#### Records to process
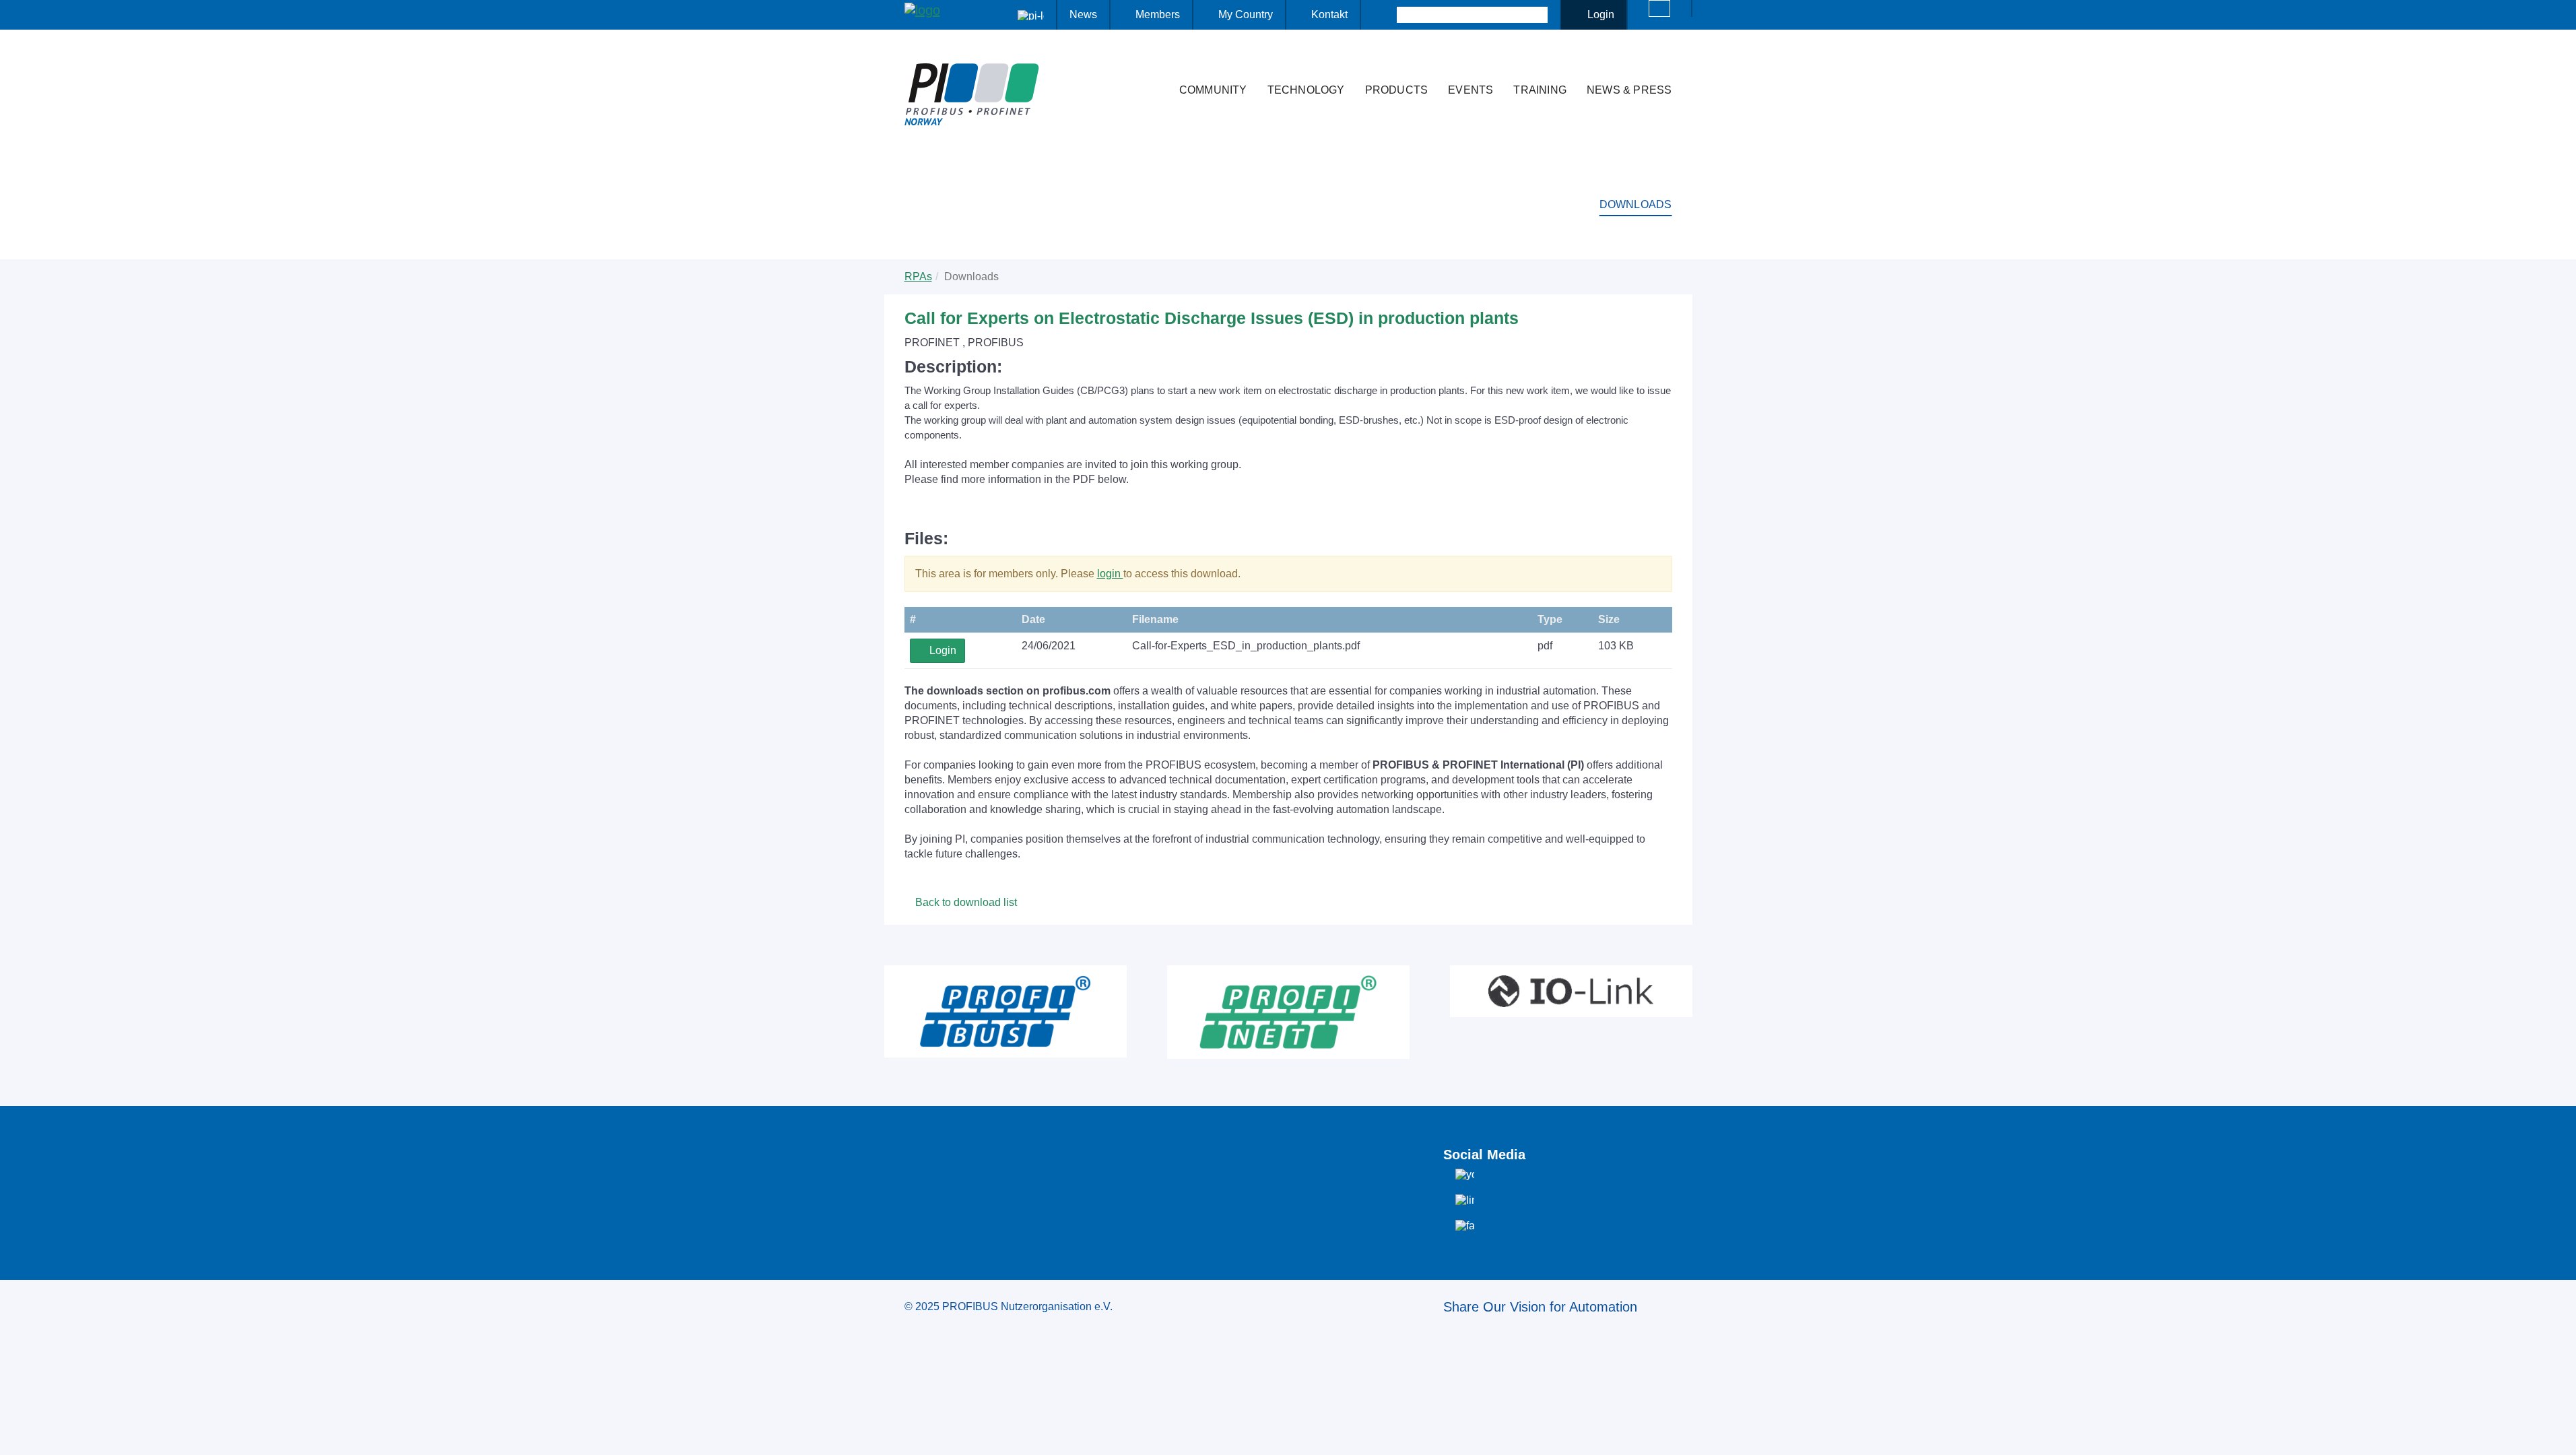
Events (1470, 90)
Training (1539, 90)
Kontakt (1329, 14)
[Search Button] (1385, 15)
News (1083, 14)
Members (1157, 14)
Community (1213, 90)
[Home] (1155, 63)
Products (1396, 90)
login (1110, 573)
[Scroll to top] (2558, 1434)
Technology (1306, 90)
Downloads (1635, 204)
########
#### Records to process
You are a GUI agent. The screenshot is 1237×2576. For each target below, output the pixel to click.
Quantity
########
#### Records to process
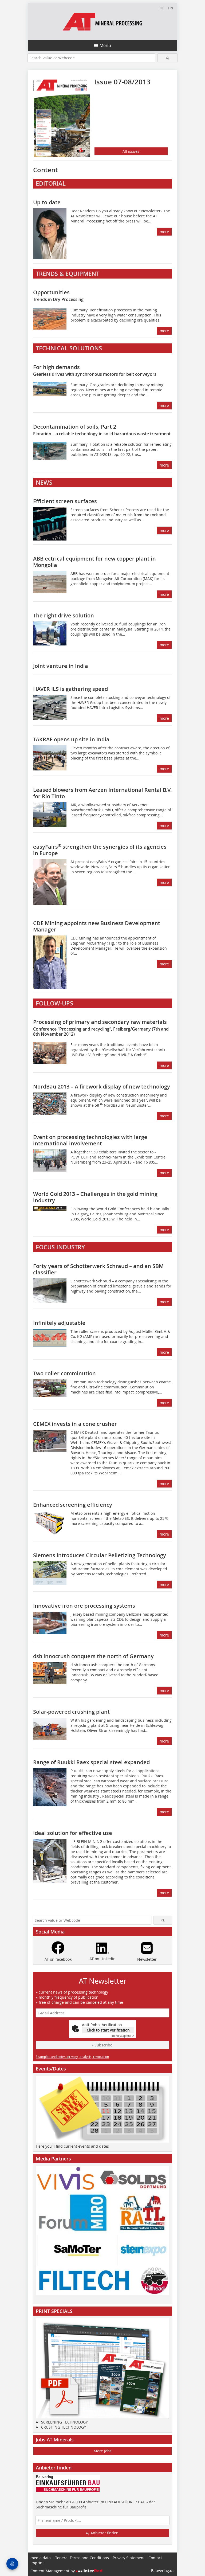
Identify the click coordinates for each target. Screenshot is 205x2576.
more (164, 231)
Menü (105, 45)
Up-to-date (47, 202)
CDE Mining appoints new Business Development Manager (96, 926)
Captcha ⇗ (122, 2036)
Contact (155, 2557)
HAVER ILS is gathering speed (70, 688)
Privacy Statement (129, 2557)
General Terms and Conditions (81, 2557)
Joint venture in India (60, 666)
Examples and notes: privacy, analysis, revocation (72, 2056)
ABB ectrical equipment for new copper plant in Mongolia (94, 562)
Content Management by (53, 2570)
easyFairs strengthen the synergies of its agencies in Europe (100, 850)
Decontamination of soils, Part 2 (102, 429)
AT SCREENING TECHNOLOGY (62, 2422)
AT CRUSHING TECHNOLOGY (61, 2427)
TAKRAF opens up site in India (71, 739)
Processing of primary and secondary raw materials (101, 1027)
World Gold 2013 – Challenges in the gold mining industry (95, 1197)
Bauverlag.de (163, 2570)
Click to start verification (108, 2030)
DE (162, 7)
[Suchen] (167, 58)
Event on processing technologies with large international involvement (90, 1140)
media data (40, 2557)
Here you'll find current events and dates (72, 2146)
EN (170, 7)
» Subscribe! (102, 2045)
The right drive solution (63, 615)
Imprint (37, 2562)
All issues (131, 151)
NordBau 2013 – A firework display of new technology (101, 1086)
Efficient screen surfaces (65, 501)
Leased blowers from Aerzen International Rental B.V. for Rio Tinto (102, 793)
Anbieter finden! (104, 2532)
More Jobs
########
Will you return exactly the lines above from the one with "Members (1157, 14)" down to the one with "Downloads (1635, 204)", counting both as part of the range?

Reply to the exercise:
Members (1157, 14)
Community (1213, 90)
[Home] (1155, 63)
Products (1396, 90)
login (1110, 573)
[Scroll to top] (2558, 1434)
Technology (1306, 90)
Downloads (1635, 204)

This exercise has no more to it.